The cache is also useful to tolerate temporary outages in the delivery of the policy:

If no “live” policy can be discovered via DNS or fetched via HTTPS, but a valid (non-expired) policy exists in the sender’s cache, the sender MUST apply that cached policy.

On the other hand, if no policy can be found in the cache nor it can be fetched, the sender should act as if MTA-STS is not enabled:

If a valid TXT record is found but no policy can be fetched via HTTPS (for any reason), and there is no valid (non-expired) previously cached policy, senders MUST continue with delivery as though the domain has not implemented MTA-STS.

Removing MTA-STS

To avoid unwanted failures due to the policy caching, when a domain wants to opt out from MTA-STS the domain owner should follow the following steps:

Publish a new policy with mode set to none and a small max_age (e.g. one day).
Update the TXT record to trigger a refresh of the policy in sending servers.
When all policies (including previous ones which may have had higher max_age values ) have expired, both the TXT record and the HTTPS endpoint can be safely removed.

Relationship with DANE

A conceptually similar mechanism to MTA-STS is DANE (DNS-Based Authentication of Named Entities), which however requires DNSSEC for authentication, a protocol that is often unavailable or not straightforward to set up.

When both protocols are set up, DANE takes precedence in case of a failure.
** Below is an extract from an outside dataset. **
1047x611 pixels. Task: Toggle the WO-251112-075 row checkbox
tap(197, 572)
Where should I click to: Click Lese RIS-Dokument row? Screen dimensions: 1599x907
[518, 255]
Here’s what the MTA-STS RFC says about this:

The primary motivation of MTA-STS is to provide a mechanism for domains to ensure transport security even when deploying DNSSEC is undesirable or impractical. However, MTA-STS is designed not to interfere with DANE deployments when the two overlap; in particular, senders who implement MTA-STS validation MUST NOT allow MTA-STS Policy validation to override a failing DANE validation.